Report: Michael Malone had a very predictable reaction to firing
Apr 12, 2025, 10:00 PM | Updated: 10:06 pm
Michael Malone found himself in a situation all coaches expect to be in this week: being told that he was fired.
Michael Malone also found himself in a situation that few coaches ever expect to experience: being told that he was fired as his team was at the cusp of the postseason. It was the latest coaching change in NBA history for a team headed for the playoffs.
One of the most shocking organizational housecleanings in North American major professional sports history claimed the only head coach to bring the Denver Nuggets a Larry O’Brien Trophy earlier this week, along with general manager Calvin Booth.
When Malone first became the Nuggets’ coach, he inherited a team backsliding into irrelevance. He helped rebuild the team, first returning it to contention, then scaling it to heights it had never experienced.
So, if he didn’t handle receiving the shocking news with magnanimity, that would be understandable.
According to ESPN’s Brian Windhorst, that was exactly the case.
WINDHORST: MICHAEL MALONE WAS “NOT CALM”
“By the way, it got out pretty quickly in the NBA that Michael Malone’s reaction was not calm,” Windhorst said during his Hoop Collective podcast this week.
“Shocker,” co-host Tim MacMahon chimed in.
“Not a surprise,” Windhorst continued. “I don’t blame him.
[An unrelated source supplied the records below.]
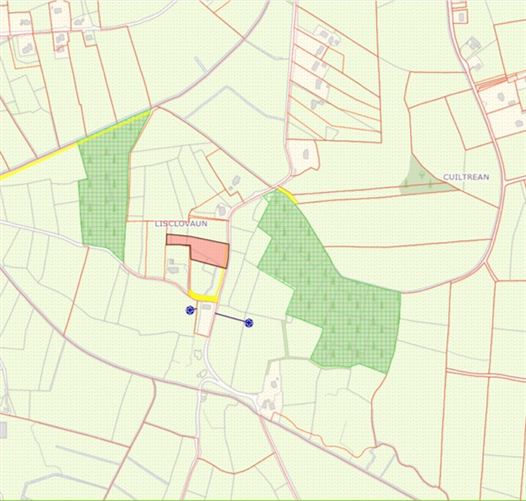
Task: Select the blue marker at the line's east end
Action: pyautogui.click(x=249, y=323)
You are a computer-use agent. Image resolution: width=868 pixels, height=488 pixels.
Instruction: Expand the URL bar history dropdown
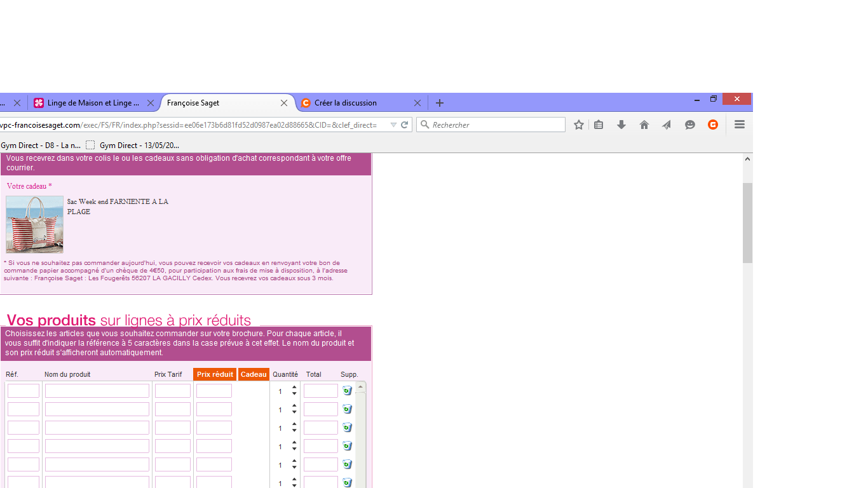pyautogui.click(x=393, y=125)
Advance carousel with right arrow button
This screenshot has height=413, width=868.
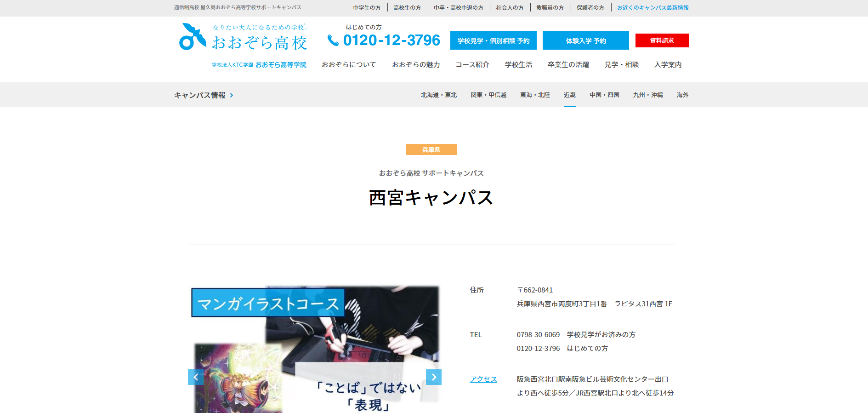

Don’t blame him.”
The anecdote was thrown in as an aside to a larger discussion about the coaching change, organizational alignment and the impact on — and reaction of — Nikola Jokić.
Michael Malone was replaced by David Adelman. Under his interim stewardship, the Nuggets have won two-straight games heading into their regular-season finale against the Houston Rockets on Sunday afternoon.
The longtime coach could be fiery around officials and on the sideline when things got heated.
And at least according to one report, that happened when he learned of the end of his Nuggets tenure, too.